■ **HOW TO COMPLETE THIS TASK**:
In the records below, find the line containing "Image resolution: width=1600", then print it and every following line exactly, through the last, without pictures.

=== THE INPUT ===

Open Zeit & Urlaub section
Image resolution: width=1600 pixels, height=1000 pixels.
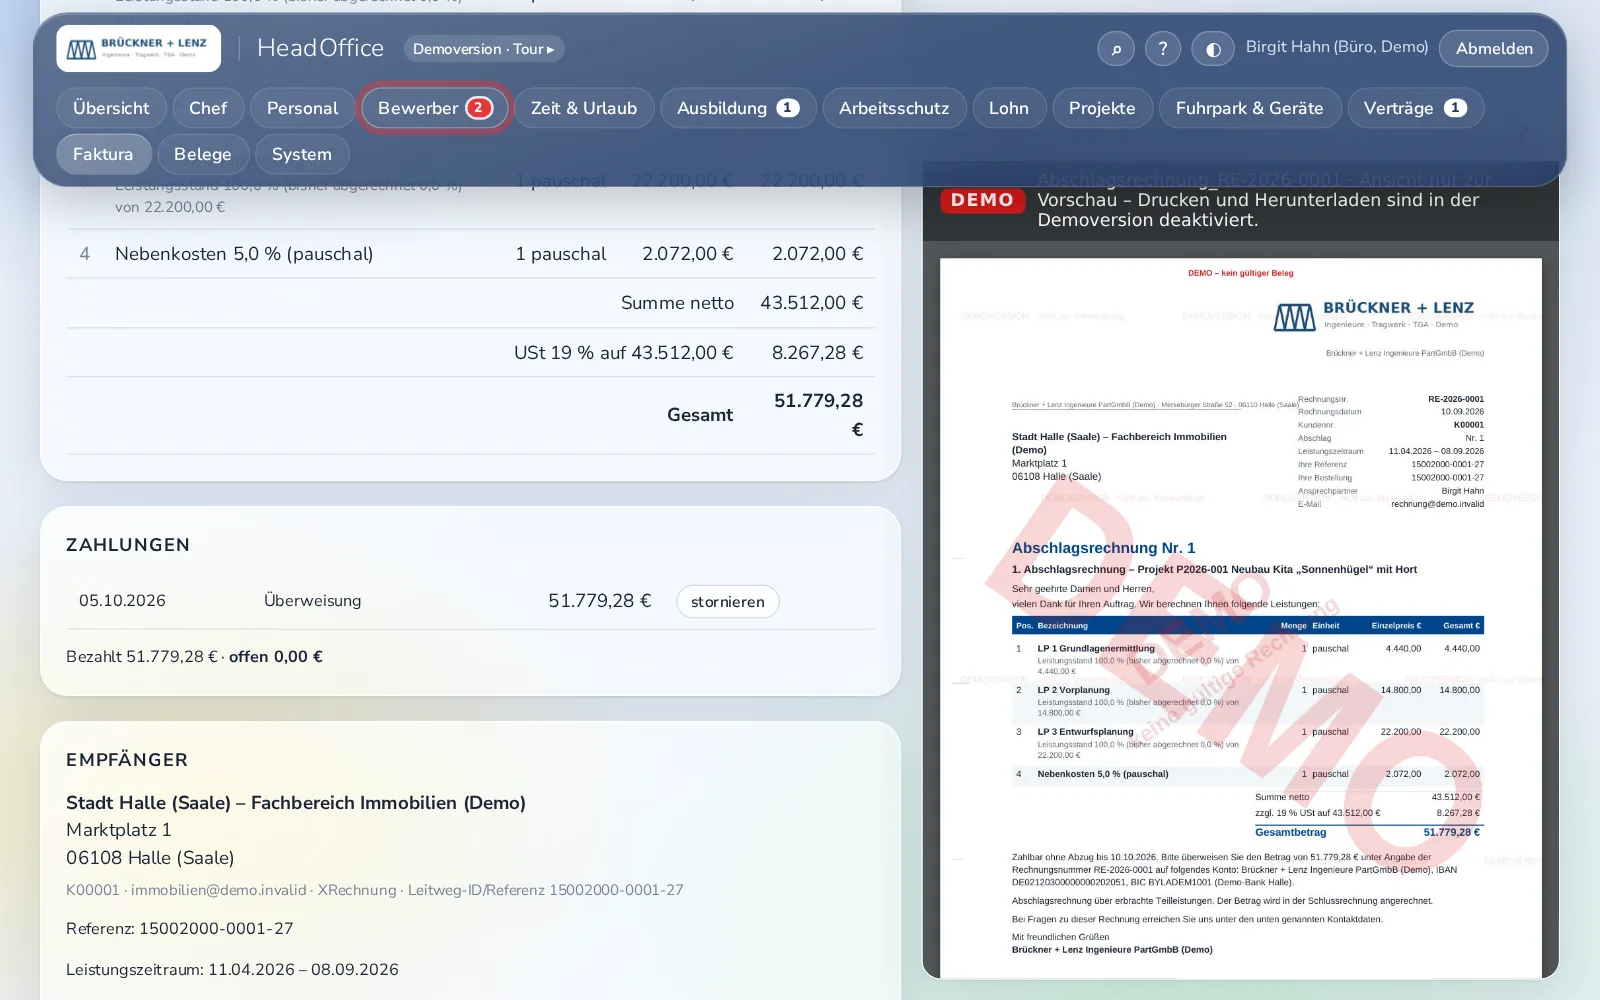click(584, 108)
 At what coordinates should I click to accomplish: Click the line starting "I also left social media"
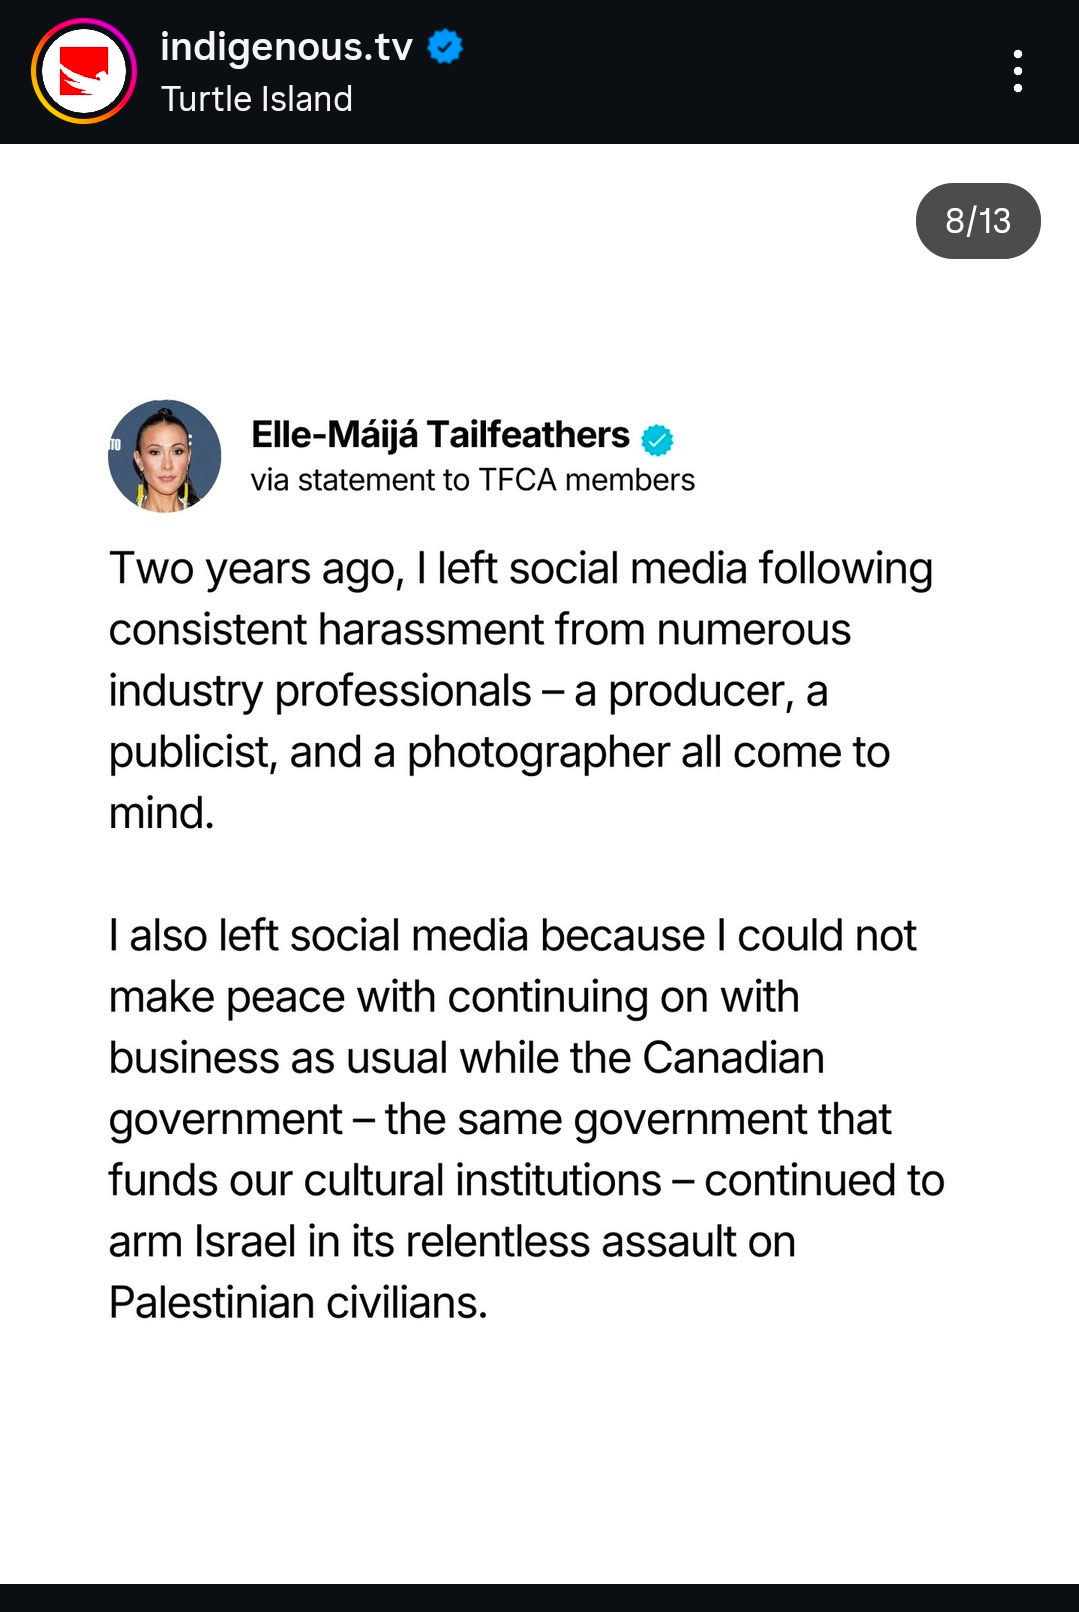click(x=512, y=936)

===

■ **RESULT OF THE EXERCISE**:
Image resolution: width=1600 pixels, height=1000 pixels.
click(584, 108)
 At what coordinates should I click to accomplish: Click the line starting "I also left social media"
click(x=512, y=936)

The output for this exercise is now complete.